Stella became a manicurist after Hymie's death, and as a year passed and another with no sign that she wanted to marry again, my mother came to love her deeply, quite as though her noble loyalty were demonstrated. In fact, Stella dealt with countless men in the barbershop and never married and said to me once many years later as I bent forward to get my neck hair cut, “Kid, there was one Hymie and that was it.” As they used to say, a tough broad. She never lost her loud, cynical, wide-mouthed laugh—as though what she was finding funny was the whole world. I lost track of her for decades, until one pessimistic late afternoon in 1961, walking down Broadway at Twenty-fourth Street, I saw a barbershop and was seized with the hopeful idea of a haircut. Looking in the window to check the place out, I was shocked to see what could only be Stella's back, slightly arched at a certain familiar angle of defiance as she conversed with a customer smoking his cigar while his few hairs were being trimmed. I walked in. She did not turn. Now I saw that she had her manicuring tray in one hand. Her hoarse voice, that exciting and embarrassing yappy sound. She had to be nearly seventy by now. My stomach went cold at the thought of her recognizing me. I had only recently separated from Marilyn and could not bear questioning on the subject, which I was sure would fascinate her, but neither could I walk away from one more meeting with Stella. The barber indicated the chair next to where she was standing. I sat in it and quietly said, “Stella?”

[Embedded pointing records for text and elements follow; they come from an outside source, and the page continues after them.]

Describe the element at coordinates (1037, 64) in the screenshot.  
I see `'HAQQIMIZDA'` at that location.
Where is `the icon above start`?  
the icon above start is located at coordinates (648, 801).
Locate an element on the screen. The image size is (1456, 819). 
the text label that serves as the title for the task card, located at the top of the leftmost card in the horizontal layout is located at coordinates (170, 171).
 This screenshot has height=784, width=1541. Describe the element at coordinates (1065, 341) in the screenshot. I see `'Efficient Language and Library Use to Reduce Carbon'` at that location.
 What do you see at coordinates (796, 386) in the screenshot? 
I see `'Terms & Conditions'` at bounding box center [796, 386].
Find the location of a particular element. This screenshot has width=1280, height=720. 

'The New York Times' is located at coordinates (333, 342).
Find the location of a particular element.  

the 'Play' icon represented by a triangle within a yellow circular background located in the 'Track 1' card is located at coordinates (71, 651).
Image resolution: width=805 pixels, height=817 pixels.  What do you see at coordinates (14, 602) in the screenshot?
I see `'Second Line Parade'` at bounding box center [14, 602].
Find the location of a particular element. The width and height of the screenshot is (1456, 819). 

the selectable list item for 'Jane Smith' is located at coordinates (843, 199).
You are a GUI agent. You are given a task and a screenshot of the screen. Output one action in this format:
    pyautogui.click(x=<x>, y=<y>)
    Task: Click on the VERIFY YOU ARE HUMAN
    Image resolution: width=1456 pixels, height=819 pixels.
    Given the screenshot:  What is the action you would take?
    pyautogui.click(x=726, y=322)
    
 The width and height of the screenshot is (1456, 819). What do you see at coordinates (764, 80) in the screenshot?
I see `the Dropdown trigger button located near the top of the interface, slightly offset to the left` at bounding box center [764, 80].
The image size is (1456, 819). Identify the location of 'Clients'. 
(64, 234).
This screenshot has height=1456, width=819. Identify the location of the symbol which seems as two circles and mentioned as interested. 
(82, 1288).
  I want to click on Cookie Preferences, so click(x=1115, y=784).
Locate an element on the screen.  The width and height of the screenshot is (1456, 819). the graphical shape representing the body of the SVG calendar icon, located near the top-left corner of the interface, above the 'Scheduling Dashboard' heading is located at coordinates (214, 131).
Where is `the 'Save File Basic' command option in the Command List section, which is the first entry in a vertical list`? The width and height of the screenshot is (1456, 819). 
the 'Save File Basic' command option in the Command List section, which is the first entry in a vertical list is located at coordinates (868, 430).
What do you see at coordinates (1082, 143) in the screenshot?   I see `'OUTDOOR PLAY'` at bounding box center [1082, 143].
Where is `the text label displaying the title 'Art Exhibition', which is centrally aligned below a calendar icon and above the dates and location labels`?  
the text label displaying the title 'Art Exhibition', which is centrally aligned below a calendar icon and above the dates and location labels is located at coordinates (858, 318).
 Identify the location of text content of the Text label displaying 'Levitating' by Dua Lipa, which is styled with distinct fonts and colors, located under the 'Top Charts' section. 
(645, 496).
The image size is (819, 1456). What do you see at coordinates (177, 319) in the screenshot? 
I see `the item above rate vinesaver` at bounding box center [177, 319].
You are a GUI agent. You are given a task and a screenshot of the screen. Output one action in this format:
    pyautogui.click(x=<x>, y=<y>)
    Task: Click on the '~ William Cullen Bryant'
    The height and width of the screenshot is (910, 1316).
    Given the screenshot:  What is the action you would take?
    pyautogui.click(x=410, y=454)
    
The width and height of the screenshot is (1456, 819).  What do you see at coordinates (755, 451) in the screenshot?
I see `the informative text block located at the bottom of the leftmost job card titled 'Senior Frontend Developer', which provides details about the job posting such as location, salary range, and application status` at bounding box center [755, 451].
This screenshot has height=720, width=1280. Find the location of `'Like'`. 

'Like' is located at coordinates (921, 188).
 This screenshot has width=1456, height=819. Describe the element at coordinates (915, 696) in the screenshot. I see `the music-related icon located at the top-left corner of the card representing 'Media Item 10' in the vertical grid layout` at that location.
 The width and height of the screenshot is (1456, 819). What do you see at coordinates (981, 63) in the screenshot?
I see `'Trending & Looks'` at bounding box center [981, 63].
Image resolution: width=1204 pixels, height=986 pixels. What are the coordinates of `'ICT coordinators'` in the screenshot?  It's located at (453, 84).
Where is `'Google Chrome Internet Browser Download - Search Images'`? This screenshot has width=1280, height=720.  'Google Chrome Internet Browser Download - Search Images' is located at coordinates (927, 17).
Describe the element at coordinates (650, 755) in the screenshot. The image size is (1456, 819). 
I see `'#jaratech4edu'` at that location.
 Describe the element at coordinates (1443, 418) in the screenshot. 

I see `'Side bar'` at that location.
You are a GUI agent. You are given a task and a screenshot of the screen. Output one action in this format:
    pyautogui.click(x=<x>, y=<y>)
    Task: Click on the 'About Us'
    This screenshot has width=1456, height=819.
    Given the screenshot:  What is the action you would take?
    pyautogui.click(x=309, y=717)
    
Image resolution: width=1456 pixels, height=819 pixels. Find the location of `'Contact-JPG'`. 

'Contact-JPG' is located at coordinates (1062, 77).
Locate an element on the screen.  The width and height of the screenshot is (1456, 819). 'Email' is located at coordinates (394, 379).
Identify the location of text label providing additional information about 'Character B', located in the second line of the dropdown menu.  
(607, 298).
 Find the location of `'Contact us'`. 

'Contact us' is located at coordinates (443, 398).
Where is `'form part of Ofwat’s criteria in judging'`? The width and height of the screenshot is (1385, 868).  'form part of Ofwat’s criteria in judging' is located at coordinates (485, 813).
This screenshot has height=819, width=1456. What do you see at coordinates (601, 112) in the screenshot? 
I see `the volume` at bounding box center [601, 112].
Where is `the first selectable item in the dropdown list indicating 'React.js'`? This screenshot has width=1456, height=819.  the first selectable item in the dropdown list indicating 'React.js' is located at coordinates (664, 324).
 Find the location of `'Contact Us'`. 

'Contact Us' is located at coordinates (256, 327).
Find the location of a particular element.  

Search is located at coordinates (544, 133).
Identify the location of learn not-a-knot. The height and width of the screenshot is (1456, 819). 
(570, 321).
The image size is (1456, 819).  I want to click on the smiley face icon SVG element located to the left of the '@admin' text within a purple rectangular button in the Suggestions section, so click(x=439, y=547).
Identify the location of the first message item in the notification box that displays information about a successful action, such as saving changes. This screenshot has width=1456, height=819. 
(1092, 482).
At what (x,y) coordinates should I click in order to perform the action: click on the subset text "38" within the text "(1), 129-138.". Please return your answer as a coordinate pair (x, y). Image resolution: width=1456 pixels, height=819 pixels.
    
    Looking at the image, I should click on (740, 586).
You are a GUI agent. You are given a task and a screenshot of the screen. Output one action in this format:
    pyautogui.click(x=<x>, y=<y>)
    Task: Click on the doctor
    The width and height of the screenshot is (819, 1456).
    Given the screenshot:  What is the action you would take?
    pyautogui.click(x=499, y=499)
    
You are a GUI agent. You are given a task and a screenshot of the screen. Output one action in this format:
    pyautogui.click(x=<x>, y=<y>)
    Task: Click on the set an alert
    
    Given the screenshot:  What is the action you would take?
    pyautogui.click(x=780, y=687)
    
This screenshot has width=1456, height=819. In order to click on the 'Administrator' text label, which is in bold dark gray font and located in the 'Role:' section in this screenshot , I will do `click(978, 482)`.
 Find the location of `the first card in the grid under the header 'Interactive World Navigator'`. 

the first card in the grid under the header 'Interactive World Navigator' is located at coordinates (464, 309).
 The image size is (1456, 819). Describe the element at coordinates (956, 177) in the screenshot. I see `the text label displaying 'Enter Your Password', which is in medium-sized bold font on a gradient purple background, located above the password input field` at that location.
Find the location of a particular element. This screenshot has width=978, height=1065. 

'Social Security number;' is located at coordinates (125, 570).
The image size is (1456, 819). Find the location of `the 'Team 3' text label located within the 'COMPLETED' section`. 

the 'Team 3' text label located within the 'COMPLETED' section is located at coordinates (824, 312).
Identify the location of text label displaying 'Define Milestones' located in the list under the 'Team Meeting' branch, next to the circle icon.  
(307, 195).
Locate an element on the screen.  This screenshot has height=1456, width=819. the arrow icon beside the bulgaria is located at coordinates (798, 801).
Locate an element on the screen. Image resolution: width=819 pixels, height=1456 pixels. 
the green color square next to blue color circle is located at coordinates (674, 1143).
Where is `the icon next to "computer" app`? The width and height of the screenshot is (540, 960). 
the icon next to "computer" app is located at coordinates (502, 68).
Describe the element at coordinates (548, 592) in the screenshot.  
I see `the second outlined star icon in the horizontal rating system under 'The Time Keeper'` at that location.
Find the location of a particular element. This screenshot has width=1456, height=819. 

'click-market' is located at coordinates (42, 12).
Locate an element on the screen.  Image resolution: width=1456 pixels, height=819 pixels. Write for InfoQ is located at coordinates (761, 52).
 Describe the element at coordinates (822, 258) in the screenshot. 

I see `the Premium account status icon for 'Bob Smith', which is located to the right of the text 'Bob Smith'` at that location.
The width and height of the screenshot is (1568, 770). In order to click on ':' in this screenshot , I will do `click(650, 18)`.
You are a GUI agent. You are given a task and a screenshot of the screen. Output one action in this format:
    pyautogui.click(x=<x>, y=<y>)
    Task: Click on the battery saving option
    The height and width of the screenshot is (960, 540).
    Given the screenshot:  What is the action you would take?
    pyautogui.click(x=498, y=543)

Forty years had passed since Hymie's collapse, and now my mother and all the other Barnetts—the only family she had ever had—were dead. And I became aware as she began turning toward me that in my resemblance to the Barnetts I was the last of the line she'd be likely to see. Her face as she turned showed an ironic readiness to banter with another customer, but when she saw who it was, there was a softening around her hard mouth, an instant's loving vulnerability that she quickly banished behind a tough grin. “Arthur,” she said, in a level, comradely voice. My clothes as usual were unpressed, and once again I was overdue for a haircut, so unlike the far worthier Hymie, a man of style and class, who would never be seen in public looking as stale as this. I found myself sharing her doubtless rekindled amazement at life's injustice that the wrong man had been allowed to survive. All the fascinated timidity I had felt in her exotic presence so many years ago returned, and I was at her mercy.

Which she instantly sensed, asking, “What're you doin' around here?” “Here” was a second-rate office area that successful people
fled at five o'clock. Naturally I could not be living in such a neighborhood, which at the time also consisted of seedy apartment houses and a few hotels ranging from ruined to rank.

“I live near here,” I said. Instantly the winds of my social descent went whistling past my ears as I plummeted into oblivion. “In the Chelsea Hotel.”

Her expressions moved through shock, disbelief, amusement, and finally a kind of pity. But at least I was not beneath her very interested notice; I was glad to see the shifting focus of her questioning mind—is he down, broke, hiding out, maybe off his nut? Her steady and absolutely unsentimental gaze humbled me. “I been readin' about it,” she said, referring to the recent breakup of my marriage. I nodded, acknowledging that we were both sitting in the same bath of life. “It's too bad,” she commiserated.